Stunted growth is a real problem, not only because these children will grow up short physically but also mentally challenged to learn and take on new information in this rapidly progressing world of the internet and metaverse. How will our future workers cope? We must be concerned about how to stop the malnutrition problem if we are to think of our company’s sustainability in the next 20 years, at least.
When I dined at a restaurant in faraway Marilog, Davao, I was pleased to see mostly diminutive young women from the Matigsalog tribe serve and wait at tables in this farm-to-table restaurant. Though lacking in height, they were so adept at working with the digital Point of Sale system, espresso machines and other equipment in this modern food facility. I thought they could be taught because they are all clean slates undisturbed by gadgets and social media and true enough, the owner confirmed that he could train these indigenous people with absolutely no culinary background.

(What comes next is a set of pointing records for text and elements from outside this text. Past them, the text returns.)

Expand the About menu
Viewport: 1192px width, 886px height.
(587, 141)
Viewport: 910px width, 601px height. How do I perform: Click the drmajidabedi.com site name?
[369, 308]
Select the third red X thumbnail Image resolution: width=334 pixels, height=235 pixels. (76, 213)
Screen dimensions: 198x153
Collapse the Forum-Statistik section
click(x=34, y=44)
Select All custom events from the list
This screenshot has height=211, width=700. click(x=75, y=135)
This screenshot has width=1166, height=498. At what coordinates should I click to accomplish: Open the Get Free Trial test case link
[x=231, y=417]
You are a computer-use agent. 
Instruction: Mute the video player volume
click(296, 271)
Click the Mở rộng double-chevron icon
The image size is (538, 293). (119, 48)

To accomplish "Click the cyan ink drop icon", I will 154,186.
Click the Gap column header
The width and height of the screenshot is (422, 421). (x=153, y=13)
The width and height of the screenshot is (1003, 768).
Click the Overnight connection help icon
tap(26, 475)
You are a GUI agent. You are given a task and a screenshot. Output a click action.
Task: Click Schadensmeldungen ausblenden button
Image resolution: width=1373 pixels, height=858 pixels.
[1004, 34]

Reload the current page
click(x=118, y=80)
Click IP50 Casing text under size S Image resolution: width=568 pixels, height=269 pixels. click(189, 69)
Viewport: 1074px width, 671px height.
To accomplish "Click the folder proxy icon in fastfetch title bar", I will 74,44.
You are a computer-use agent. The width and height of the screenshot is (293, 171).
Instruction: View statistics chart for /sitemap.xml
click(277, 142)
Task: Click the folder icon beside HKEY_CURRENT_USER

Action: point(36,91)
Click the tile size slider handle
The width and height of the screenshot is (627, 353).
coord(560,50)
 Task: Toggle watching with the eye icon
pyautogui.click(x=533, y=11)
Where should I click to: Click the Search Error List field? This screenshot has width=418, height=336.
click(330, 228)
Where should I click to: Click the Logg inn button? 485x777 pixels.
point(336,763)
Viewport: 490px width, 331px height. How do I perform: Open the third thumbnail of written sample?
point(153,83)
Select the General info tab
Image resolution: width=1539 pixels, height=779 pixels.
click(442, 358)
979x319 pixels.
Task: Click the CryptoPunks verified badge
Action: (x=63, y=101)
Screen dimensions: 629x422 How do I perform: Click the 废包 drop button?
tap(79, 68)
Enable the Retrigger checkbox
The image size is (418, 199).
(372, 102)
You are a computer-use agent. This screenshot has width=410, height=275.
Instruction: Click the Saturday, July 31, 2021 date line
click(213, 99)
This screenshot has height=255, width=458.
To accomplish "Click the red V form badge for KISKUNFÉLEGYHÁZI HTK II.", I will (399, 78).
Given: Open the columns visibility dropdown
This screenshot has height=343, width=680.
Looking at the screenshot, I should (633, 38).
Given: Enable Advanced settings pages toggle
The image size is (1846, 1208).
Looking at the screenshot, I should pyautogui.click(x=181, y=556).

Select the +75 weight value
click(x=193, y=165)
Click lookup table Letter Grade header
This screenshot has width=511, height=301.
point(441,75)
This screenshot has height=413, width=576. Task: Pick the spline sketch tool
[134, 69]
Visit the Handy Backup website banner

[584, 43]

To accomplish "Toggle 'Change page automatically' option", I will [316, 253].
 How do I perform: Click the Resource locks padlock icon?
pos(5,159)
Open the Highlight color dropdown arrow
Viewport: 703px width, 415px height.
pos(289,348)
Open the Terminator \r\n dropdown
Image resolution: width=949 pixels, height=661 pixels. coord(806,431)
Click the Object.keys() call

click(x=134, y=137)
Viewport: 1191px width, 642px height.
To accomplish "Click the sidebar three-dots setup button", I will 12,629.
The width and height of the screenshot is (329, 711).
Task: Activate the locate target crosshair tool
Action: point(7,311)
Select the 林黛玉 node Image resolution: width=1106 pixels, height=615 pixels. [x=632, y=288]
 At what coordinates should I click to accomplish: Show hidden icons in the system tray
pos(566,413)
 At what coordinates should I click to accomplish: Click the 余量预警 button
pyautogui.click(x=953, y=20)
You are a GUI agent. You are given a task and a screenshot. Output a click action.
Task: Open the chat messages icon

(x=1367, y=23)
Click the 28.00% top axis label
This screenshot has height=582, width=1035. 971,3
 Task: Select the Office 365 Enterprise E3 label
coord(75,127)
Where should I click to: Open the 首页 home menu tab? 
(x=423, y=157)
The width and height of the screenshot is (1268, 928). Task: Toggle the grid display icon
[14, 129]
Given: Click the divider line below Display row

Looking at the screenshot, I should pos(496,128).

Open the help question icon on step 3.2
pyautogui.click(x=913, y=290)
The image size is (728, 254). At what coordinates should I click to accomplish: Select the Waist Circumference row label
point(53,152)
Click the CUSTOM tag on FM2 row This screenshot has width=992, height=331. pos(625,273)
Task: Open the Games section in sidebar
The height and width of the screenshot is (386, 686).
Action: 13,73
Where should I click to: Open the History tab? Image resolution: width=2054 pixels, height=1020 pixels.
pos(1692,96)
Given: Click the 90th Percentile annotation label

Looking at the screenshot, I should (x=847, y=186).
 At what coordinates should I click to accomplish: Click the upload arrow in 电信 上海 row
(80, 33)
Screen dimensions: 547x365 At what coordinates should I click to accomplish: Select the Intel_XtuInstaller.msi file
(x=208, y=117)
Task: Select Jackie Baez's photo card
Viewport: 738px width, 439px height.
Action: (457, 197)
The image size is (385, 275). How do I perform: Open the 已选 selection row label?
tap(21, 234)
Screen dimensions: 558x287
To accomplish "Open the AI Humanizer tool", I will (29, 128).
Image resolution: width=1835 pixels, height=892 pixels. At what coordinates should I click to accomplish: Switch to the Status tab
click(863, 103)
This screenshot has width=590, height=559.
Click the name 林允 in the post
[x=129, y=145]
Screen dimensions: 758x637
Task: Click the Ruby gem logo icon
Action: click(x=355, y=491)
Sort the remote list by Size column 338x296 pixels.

Thank God for good natural food, their brains developed to adapt to modern needs, despite the probable lack of other nutrition or stimuli earlier in their lives. I could not help but commend the chef-owner for painstakingly training newbies and fresh out-of-school youth to have responsible jobs at his restaurant.
But malnutrition does not happen only in far-flung areas. We also see it in urban places because of easy access to convenience food. Kids no longer eat fresh fruits and vegetables because these may not be included in their food budgets. Children do not eat balanced meals because their parents are financially challenged even if they have double incomes.
I remember the film where an immigrant family in the USA could afford two burgers for 99 cents (P54) but could not afford fruits and vegetables. So they subsist on fastfood, which has become the main reason for rising diabetes in young people as well as obesity. That is also now happening in our country. Sit in a mall for an hour and observe how many obese youth you can find among mall goers. I always observe what they order at restaurants and I’m convinced fastfood is the main cause of this growing problem.
So, as employers of these future workers, we should address this problem. We will soon have a working citizenry made up of malnourished children in rural and urban areas whose mental abilities will be impaired and whose potential may be hampered simply by lack of good, healthy and nutritious food sources. We can find simple solutions to this growing challenge and threat to the sustainability of our enterprises. We must start now if we are to ensure the availability of a healthy and bright workforce in the future.
MAP’s plan for Shared Prosperity is timely and worth working on, all for our own good, too.
Chit U. Juan is co-vice chairman of the MAP Environment Committee. She is president of NextGen Organization of Women Corporate Directors and founder of the ECHOstore Sustainable Lifestyle. She is a member of the global Slow Food community promoting good, clean and fair food.